TASK
Duplicate the lines of the data items below word for word, beginning with the line containing "Zoom into the" and continuing through the line containing "click(575, 112)". Include both of those lines and nothing else.

------ MATERIALS PROVIDED

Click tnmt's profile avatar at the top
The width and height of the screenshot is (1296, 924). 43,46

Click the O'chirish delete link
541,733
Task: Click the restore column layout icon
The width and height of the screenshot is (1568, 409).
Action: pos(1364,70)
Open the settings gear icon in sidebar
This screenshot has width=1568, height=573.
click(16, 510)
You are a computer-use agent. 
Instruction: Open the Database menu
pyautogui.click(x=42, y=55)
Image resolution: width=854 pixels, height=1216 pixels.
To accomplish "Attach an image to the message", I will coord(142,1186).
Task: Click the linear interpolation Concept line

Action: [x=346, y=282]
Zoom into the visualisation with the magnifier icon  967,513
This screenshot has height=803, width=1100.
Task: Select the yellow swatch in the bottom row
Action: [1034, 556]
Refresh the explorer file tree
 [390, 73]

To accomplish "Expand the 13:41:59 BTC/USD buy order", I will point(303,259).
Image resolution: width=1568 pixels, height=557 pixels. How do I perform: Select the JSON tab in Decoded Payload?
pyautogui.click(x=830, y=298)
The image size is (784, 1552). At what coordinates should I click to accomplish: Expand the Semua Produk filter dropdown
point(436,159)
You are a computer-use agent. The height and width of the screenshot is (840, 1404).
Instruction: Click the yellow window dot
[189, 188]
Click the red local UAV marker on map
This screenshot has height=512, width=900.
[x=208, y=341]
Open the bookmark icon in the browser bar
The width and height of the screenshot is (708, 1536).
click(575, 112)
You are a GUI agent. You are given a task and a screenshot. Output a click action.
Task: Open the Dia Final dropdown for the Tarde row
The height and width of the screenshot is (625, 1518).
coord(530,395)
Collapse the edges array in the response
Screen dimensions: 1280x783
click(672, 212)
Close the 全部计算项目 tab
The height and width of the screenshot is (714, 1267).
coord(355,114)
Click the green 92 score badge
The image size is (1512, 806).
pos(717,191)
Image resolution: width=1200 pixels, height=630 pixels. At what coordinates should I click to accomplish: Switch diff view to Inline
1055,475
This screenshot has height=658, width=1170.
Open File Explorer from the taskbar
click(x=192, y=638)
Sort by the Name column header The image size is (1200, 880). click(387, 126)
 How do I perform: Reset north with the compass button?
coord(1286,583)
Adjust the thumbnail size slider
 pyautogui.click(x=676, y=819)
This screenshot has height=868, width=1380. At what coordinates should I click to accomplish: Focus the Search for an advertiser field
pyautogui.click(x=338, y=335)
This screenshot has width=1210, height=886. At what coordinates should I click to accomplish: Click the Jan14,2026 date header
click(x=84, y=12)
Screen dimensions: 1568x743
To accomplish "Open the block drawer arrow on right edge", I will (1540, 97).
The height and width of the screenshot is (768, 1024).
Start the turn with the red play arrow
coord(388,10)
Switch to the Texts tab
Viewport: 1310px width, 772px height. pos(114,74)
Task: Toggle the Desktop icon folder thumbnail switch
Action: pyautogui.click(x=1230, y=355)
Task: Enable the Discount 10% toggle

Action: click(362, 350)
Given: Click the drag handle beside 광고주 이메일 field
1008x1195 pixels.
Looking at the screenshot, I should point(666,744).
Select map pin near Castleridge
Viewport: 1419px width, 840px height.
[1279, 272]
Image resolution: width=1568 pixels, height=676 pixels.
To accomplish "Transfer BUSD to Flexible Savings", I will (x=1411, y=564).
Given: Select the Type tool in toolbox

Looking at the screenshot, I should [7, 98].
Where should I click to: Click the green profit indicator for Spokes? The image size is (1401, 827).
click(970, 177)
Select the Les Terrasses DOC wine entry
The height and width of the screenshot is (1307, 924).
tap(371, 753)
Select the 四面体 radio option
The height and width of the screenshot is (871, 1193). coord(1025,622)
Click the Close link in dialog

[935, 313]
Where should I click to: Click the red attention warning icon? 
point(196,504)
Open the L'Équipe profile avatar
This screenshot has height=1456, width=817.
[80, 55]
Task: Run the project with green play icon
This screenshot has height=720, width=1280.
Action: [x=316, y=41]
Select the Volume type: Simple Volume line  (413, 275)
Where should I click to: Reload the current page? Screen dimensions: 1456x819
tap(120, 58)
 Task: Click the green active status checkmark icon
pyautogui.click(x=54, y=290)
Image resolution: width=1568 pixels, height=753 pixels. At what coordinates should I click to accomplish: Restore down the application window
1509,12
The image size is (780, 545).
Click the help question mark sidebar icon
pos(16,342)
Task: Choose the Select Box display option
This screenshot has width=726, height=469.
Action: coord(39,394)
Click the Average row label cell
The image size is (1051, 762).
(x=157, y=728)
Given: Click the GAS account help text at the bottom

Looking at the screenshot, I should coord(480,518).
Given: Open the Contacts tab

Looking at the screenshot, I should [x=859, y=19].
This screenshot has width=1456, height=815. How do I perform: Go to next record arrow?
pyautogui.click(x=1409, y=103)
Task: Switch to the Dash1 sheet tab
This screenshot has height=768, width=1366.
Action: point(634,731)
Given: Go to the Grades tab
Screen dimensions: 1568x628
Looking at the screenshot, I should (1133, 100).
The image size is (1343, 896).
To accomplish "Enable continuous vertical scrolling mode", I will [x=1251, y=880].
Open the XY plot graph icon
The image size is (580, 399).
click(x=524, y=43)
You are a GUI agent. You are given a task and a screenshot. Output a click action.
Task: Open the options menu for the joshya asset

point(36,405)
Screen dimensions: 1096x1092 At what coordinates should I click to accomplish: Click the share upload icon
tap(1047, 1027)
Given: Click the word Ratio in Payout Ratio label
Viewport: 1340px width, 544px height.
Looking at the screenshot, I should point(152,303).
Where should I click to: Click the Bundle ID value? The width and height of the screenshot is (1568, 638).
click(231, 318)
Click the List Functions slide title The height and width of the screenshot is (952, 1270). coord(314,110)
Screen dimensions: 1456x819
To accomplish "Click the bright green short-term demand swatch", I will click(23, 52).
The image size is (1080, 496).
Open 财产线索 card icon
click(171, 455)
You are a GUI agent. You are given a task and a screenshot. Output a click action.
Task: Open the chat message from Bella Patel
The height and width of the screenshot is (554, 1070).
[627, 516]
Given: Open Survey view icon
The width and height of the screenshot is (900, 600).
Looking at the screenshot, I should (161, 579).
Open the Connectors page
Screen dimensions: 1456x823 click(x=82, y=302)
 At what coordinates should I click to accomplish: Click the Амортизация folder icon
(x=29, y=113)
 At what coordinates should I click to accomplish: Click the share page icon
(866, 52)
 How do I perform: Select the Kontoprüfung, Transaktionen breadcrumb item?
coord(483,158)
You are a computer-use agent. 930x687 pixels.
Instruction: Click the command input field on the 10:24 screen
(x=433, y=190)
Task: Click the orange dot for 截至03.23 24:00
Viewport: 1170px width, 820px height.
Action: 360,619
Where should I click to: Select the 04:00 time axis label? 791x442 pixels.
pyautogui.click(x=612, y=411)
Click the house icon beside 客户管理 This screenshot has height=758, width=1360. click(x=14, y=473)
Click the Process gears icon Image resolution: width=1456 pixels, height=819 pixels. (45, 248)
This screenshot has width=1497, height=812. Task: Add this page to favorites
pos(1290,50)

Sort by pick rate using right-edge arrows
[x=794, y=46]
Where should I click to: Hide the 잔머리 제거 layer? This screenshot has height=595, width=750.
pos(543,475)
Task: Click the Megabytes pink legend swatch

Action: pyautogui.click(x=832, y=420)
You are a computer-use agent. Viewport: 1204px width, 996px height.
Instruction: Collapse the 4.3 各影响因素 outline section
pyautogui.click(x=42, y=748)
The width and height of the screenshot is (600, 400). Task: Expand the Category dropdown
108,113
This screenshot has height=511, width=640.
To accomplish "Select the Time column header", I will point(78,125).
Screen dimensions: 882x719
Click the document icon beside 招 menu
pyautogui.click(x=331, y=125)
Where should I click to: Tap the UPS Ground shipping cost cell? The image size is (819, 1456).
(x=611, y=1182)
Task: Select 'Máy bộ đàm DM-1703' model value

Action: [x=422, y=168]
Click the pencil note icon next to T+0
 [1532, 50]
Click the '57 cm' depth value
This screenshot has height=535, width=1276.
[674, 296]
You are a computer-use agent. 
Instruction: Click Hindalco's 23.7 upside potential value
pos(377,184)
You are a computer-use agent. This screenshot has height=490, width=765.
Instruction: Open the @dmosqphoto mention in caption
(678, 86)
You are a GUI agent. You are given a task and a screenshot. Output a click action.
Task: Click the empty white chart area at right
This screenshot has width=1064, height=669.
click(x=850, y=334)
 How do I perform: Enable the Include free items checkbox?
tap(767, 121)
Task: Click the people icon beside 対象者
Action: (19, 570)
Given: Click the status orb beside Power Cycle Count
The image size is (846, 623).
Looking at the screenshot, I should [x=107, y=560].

------------

EXERCISE SOLUTION
Zoom into the visualisation with the magnifier icon  967,513
This screenshot has height=803, width=1100.
Task: Select the yellow swatch in the bottom row
Action: [1034, 556]
Refresh the explorer file tree
 [390, 73]

To accomplish "Expand the 13:41:59 BTC/USD buy order", I will point(303,259).
Image resolution: width=1568 pixels, height=557 pixels. How do I perform: Select the JSON tab in Decoded Payload?
pyautogui.click(x=830, y=298)
The image size is (784, 1552). At what coordinates should I click to accomplish: Expand the Semua Produk filter dropdown
point(436,159)
You are a computer-use agent. The height and width of the screenshot is (840, 1404).
Instruction: Click the yellow window dot
[189, 188]
Click the red local UAV marker on map
This screenshot has height=512, width=900.
[x=208, y=341]
Open the bookmark icon in the browser bar
The width and height of the screenshot is (708, 1536).
click(575, 112)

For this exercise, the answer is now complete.